My rating: 3 of 5 stars
I was initially excited about this book. The opening was catchy and the writing very descriptive. I always like the idea of turning a mysterious actual event into fiction. In this case, Ovid, the Latin poet of the Roman Empire, was banished from Rome by decree of the emperor Augustus. The reasons for his banishment are not known. Alison demystifies the historical event by making the exile the result of a smashup love affair between Ovid and a witch named Xenia and a plot by Augustus's granddaughter Julia. The love affair, she posits results in Book VII of the Metamorpheses: Medea.
At some point, I became aware that I was "plodding" through the book. Almost nothing happens on the page, but rather one feels as though one is reading about events that happened long ago.

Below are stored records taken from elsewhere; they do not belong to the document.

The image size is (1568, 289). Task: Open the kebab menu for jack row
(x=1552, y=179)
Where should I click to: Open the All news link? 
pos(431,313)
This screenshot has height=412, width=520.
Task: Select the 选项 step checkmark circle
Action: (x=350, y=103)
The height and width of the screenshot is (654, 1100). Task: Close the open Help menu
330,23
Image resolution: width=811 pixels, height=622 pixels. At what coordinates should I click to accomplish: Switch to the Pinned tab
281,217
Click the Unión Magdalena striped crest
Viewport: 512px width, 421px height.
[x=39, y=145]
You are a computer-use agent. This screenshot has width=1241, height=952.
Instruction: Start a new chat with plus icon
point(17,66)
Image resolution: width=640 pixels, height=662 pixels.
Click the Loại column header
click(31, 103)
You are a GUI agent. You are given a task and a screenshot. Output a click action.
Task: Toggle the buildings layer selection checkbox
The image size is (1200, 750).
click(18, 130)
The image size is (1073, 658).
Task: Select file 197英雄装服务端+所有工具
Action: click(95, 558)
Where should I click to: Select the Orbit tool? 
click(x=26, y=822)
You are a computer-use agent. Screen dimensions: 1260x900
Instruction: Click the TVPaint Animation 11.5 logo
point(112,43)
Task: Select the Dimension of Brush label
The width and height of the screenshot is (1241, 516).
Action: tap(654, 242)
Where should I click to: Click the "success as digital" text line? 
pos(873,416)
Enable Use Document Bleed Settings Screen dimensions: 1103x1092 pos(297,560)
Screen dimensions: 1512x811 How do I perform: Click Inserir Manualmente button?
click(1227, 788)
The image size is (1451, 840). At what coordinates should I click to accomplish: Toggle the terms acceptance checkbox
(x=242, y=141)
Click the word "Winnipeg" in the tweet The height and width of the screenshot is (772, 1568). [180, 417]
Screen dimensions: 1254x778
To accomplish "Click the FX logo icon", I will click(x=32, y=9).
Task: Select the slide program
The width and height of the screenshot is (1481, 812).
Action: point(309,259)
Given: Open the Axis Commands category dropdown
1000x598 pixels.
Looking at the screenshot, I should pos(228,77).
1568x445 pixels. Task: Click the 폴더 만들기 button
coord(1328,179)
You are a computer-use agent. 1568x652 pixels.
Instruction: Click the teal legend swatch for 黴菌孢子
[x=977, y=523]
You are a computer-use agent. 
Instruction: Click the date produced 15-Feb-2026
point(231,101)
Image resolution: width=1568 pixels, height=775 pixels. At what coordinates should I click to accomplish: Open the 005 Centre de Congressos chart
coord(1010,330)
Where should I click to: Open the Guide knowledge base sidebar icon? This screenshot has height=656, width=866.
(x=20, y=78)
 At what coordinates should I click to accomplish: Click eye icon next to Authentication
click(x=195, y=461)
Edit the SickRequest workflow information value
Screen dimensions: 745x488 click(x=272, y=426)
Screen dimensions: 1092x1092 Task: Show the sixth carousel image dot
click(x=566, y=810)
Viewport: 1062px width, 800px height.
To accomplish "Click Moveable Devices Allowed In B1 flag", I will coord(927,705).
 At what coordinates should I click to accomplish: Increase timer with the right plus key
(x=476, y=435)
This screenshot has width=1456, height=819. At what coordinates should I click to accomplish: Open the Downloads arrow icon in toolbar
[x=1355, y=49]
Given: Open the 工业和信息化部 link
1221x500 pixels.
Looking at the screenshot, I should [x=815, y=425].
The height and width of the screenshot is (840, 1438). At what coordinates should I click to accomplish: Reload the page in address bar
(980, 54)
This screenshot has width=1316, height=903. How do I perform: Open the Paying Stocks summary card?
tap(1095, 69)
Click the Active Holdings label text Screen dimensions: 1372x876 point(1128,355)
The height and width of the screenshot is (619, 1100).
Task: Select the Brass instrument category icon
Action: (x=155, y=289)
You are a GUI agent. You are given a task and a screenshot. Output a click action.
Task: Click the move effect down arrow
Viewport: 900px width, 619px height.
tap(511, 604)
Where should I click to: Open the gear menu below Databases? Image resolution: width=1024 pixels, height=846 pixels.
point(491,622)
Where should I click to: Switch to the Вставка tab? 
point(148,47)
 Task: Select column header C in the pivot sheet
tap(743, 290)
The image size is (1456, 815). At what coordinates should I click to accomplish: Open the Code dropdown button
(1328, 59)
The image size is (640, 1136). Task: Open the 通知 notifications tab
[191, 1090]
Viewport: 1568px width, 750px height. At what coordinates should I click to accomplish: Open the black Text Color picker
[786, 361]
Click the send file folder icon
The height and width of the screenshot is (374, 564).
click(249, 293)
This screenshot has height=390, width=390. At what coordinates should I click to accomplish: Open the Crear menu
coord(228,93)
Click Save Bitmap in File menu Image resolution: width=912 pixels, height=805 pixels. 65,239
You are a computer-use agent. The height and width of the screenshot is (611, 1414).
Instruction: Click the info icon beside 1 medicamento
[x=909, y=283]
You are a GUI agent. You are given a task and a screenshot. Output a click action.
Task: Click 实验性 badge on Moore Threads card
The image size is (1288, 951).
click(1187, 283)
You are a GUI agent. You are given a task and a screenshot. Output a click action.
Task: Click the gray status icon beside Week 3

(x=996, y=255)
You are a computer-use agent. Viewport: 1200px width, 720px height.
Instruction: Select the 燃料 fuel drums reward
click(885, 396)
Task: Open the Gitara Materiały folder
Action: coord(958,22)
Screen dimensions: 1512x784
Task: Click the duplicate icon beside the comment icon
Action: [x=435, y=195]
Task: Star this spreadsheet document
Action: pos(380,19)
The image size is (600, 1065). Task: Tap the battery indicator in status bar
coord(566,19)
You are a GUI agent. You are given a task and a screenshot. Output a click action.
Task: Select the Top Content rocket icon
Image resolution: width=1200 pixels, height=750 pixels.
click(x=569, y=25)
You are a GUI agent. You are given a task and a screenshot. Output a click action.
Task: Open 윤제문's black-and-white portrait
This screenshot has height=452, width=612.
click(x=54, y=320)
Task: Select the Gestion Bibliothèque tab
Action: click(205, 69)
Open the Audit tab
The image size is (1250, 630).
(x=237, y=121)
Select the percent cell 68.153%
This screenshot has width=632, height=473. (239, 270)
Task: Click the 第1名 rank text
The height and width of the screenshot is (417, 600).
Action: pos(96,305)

Now, this IS a historical novel, but I want to feel some immediacy when I'm reading it.
The writing became overly florid. Or as one reviewer said: The writing IS lyrical - and many times too much so. You're left floating in a sea of prose and often the ground of reality is left so far below you can't even see it.
Ovid and Julia had no (for lack of a better word) character arc. Xenia was more complex, but rather predictable. In the end, I wondered if one of Rome's greatest writers wrote only because he worried about being forgotten. I suppose if the result is The Metamorphoses, he might be forgiven for that.
I also wondered if people unfamiliar with Augustus's Rome would follow some of the events that are only obliquely referred to? I have read a lot of novels and studied the history of that period, and I was left scratching my head.